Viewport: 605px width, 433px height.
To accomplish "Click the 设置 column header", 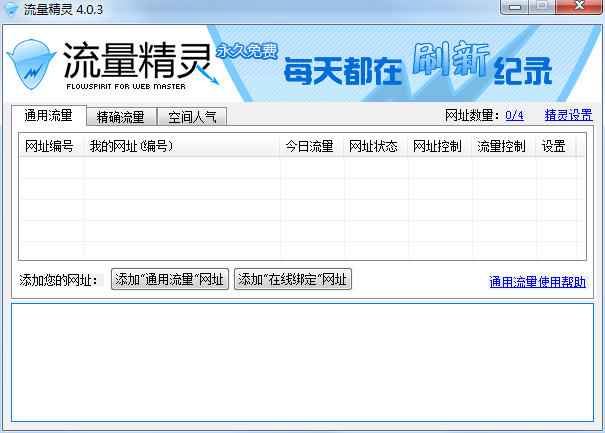I will (x=553, y=146).
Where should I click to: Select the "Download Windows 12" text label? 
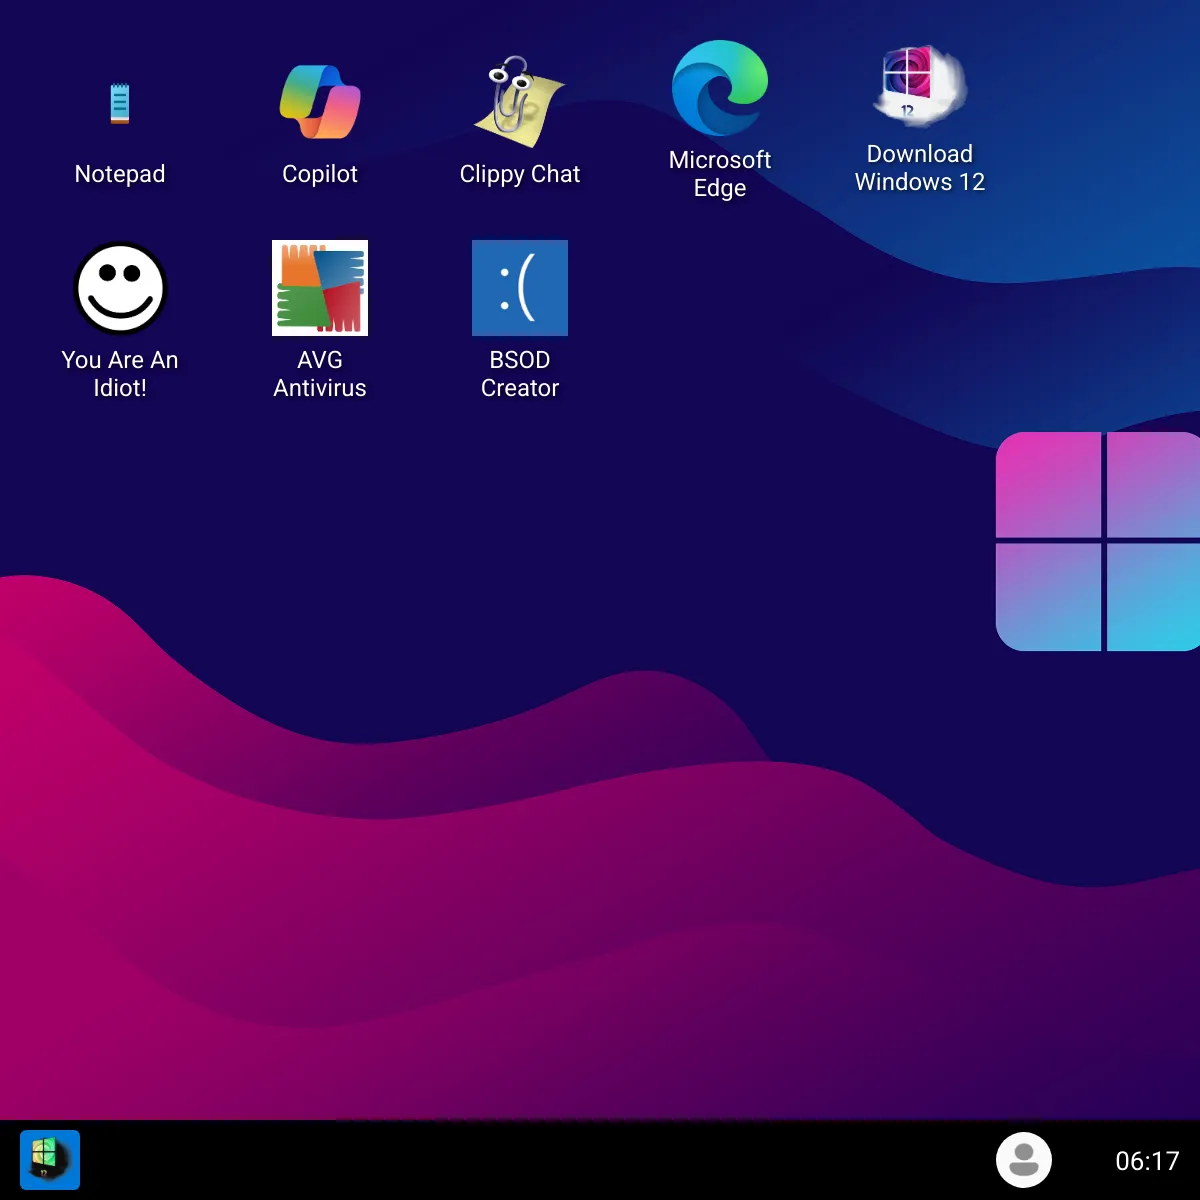[920, 168]
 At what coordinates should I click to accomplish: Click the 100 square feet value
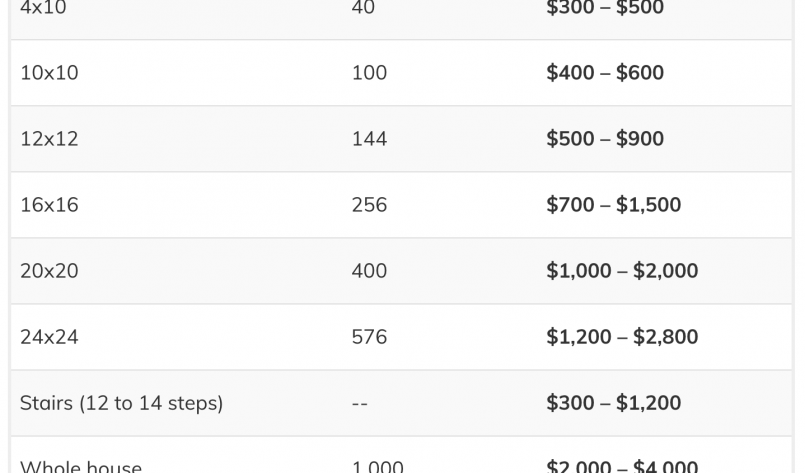[369, 73]
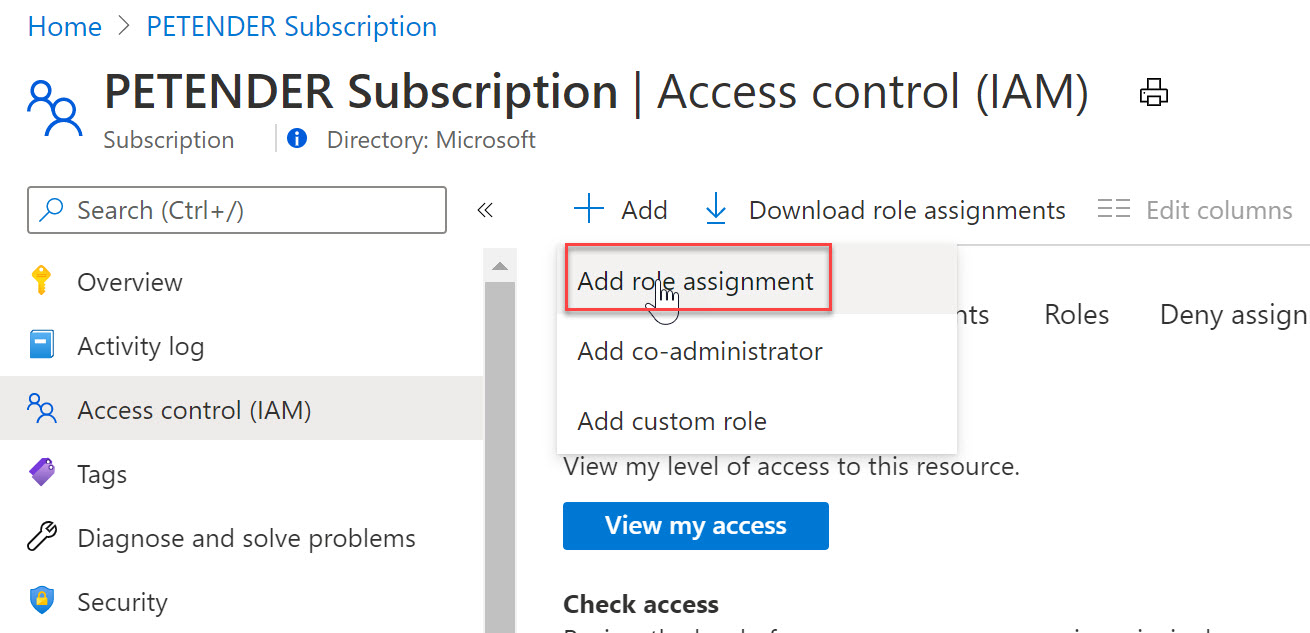The height and width of the screenshot is (633, 1310).
Task: Click the print icon beside the page title
Action: click(1154, 91)
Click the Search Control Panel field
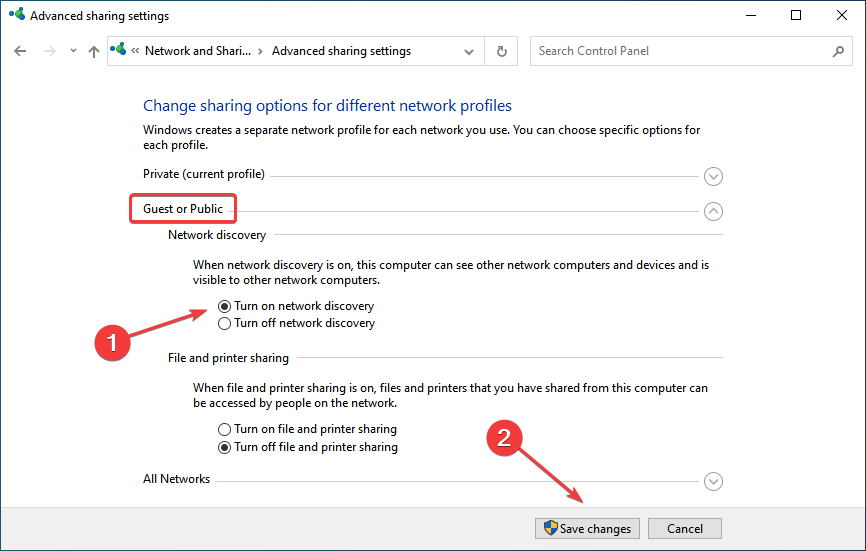 click(x=680, y=51)
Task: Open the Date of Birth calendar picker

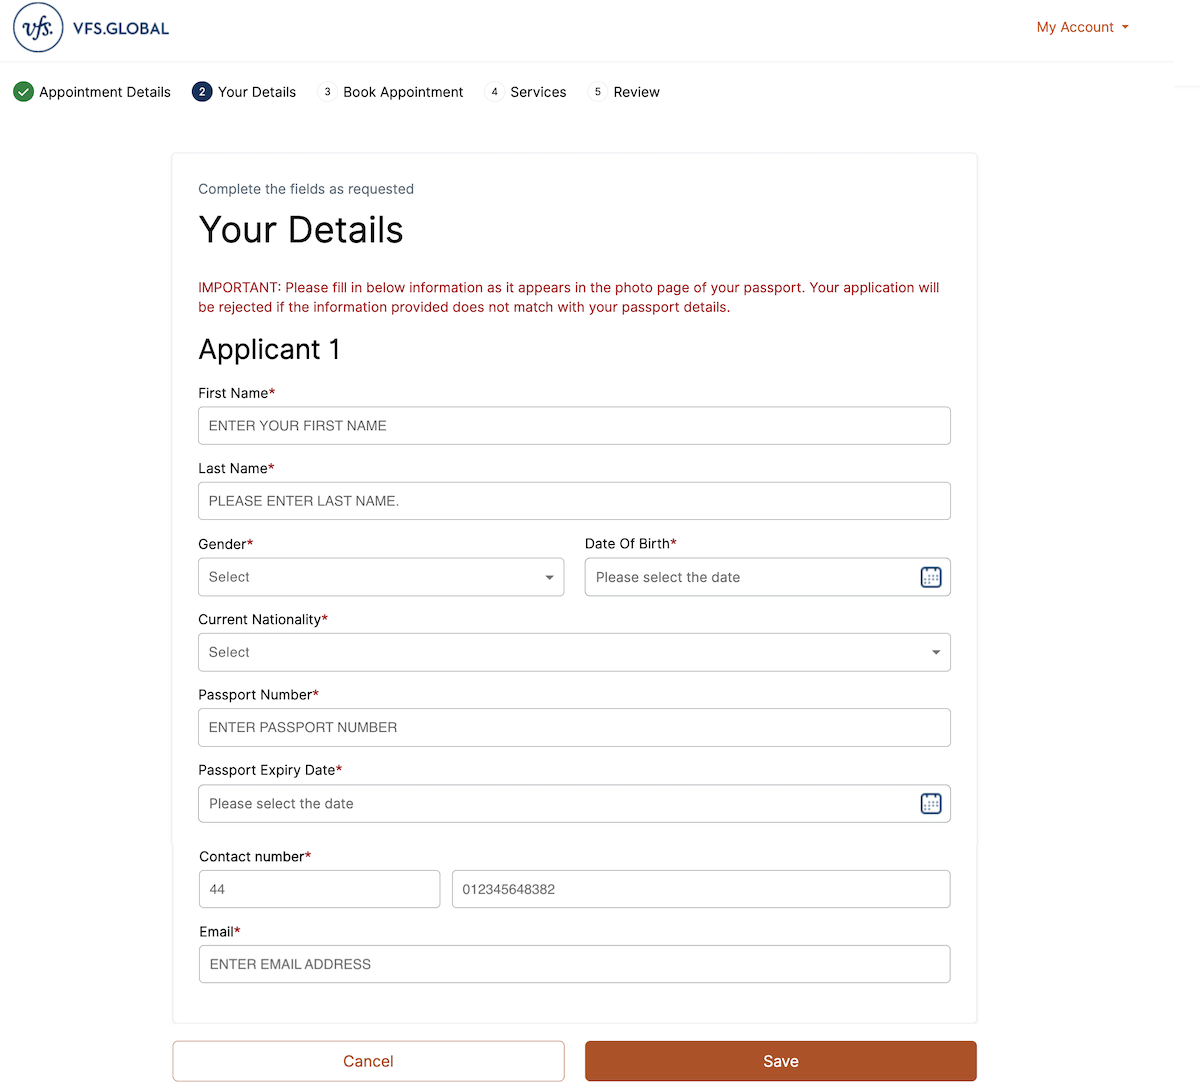Action: [930, 577]
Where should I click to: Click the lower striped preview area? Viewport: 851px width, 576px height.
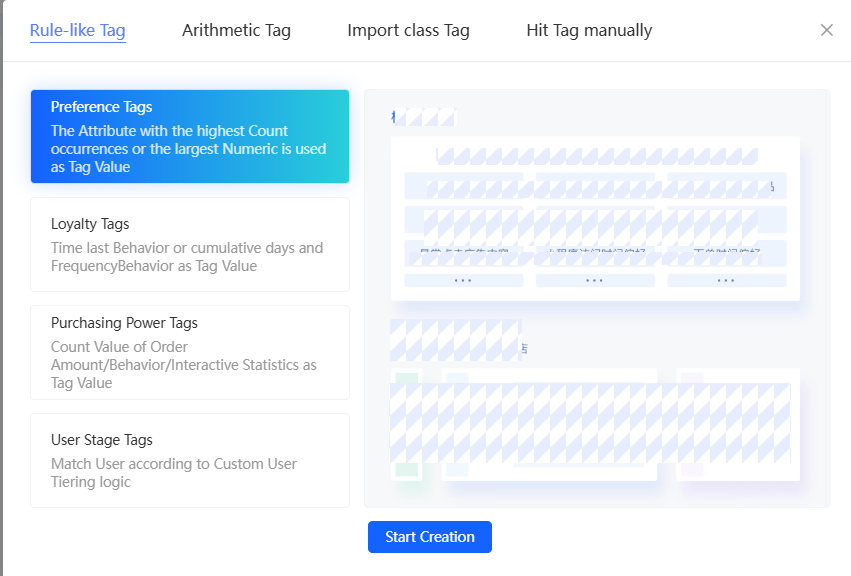[x=590, y=422]
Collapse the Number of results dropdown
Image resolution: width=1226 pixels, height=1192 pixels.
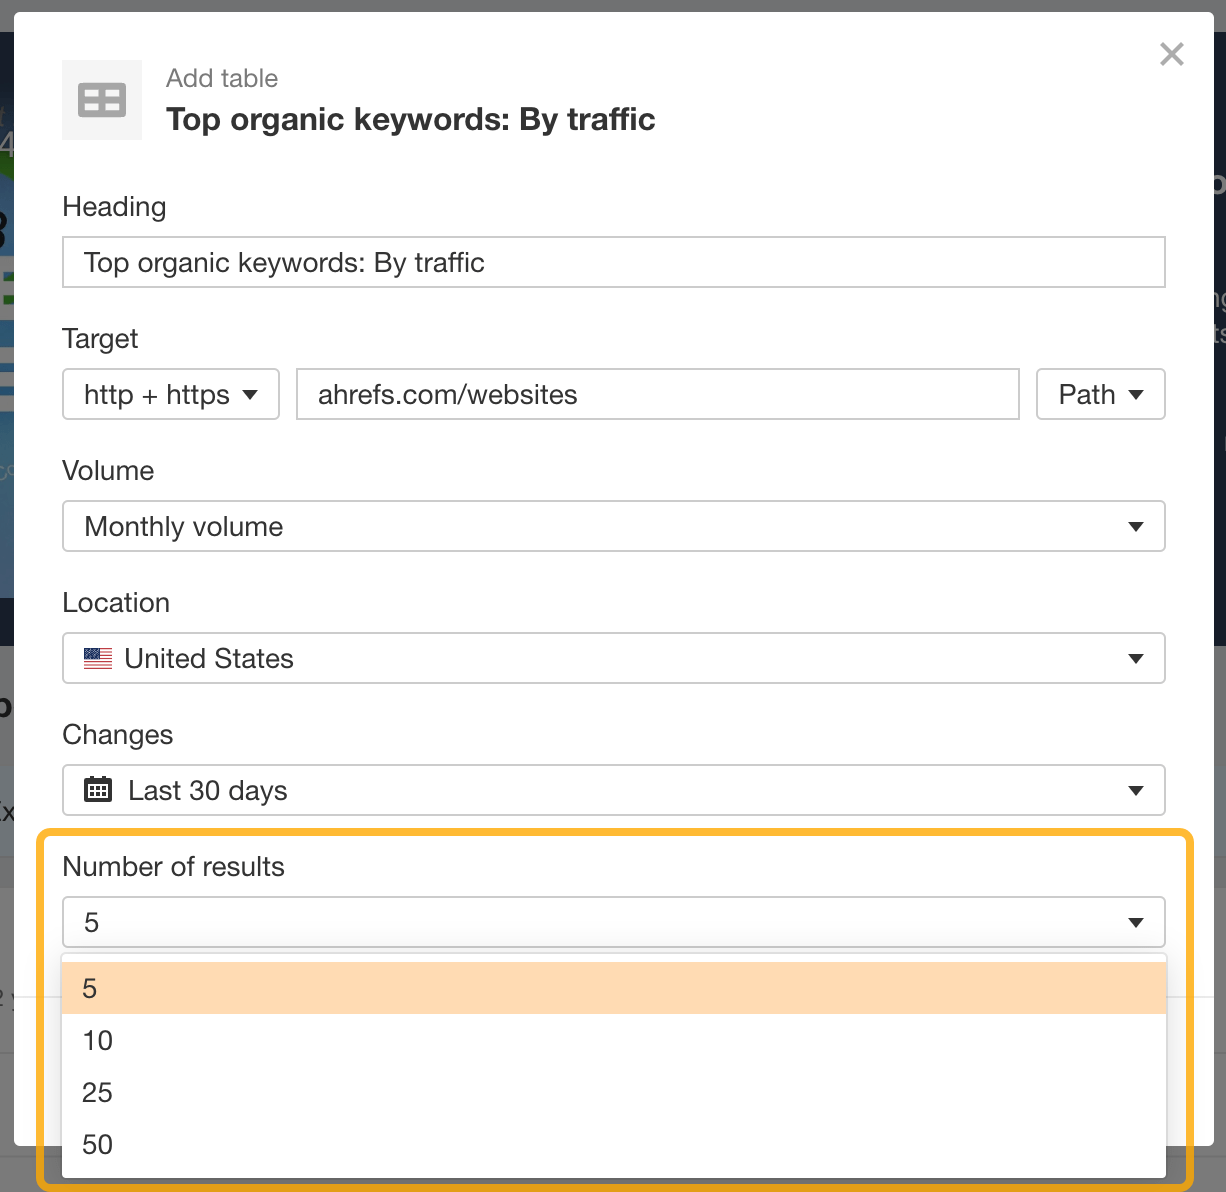tap(613, 922)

=======

## Exercise objective
Give the lines from the one containing "At what coordinates" through the final line of the material again, exactly and in full, but without pictures.

## Written solution
 At what coordinates should I click to accomplish: Click the 100 square feet value
[369, 73]
The height and width of the screenshot is (633, 1310).
Task: Click the print icon beside the page title
Action: click(1154, 91)
Click the Search Control Panel field
 click(x=680, y=51)
Task: Open the Date of Birth calendar picker

Action: [930, 577]
Where should I click to: Click the lower striped preview area? Viewport: 851px width, 576px height.
[x=590, y=422]
Collapse the Number of results dropdown
Image resolution: width=1226 pixels, height=1192 pixels.
tap(613, 922)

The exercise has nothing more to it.